ASSIGNED TASK:
Look below for the lines from the one with "The image size is (594, 474)." to the one with "Given: Click the Reset adjustments icon", and copy exactly those lines, both ends included.
____
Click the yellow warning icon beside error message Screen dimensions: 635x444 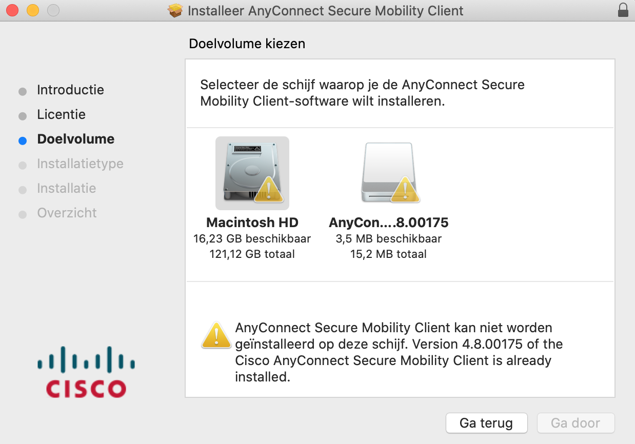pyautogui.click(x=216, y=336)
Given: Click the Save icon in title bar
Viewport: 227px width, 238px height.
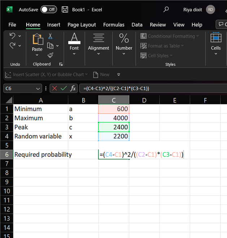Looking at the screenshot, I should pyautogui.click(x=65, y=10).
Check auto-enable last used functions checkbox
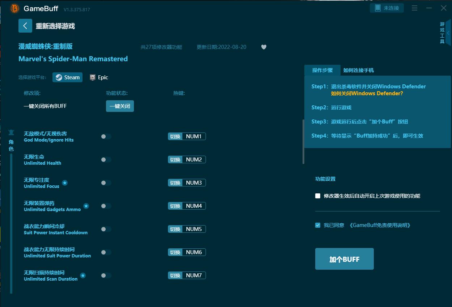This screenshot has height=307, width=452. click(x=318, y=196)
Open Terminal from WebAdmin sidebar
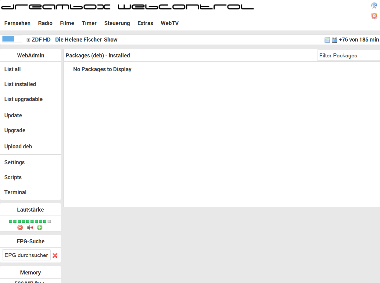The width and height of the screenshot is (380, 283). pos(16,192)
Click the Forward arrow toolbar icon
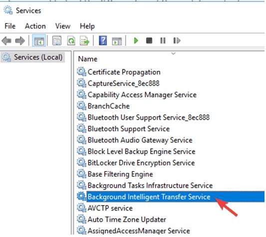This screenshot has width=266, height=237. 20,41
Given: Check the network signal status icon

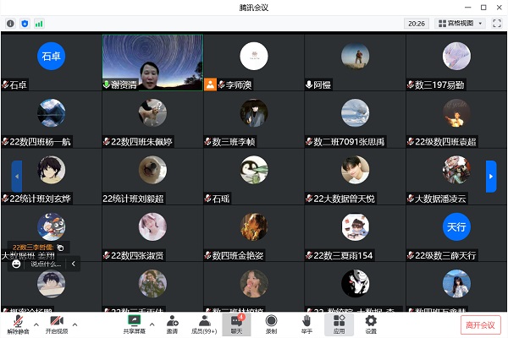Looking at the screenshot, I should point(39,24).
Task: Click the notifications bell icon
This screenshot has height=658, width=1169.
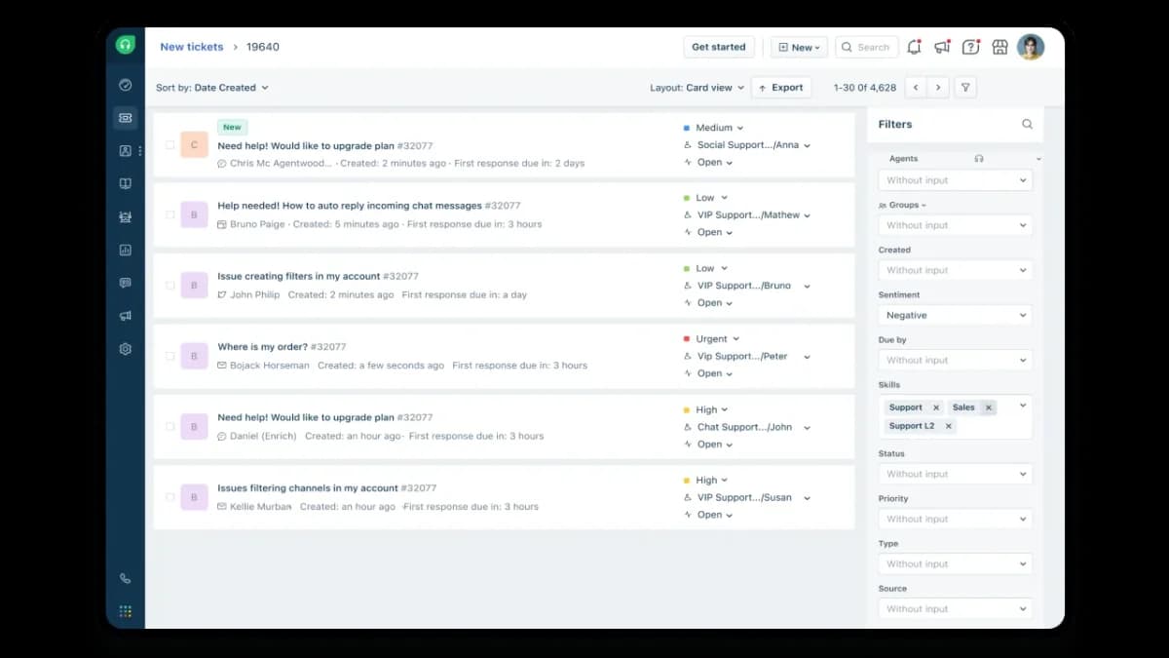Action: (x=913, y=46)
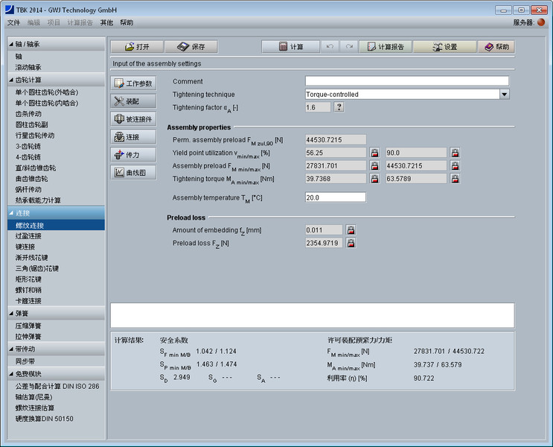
____
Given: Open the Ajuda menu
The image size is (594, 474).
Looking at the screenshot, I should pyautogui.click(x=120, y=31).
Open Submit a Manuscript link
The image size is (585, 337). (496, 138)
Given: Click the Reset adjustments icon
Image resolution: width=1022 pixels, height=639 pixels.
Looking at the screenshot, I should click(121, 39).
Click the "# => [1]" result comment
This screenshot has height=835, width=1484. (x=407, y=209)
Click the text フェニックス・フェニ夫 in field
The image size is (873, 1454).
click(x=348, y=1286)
____
RESULT BELOW:
The image size is (594, 474).
Looking at the screenshot, I should pyautogui.click(x=120, y=31).
Open Submit a Manuscript link
The image size is (585, 337). (496, 138)
Given: Click the Reset adjustments icon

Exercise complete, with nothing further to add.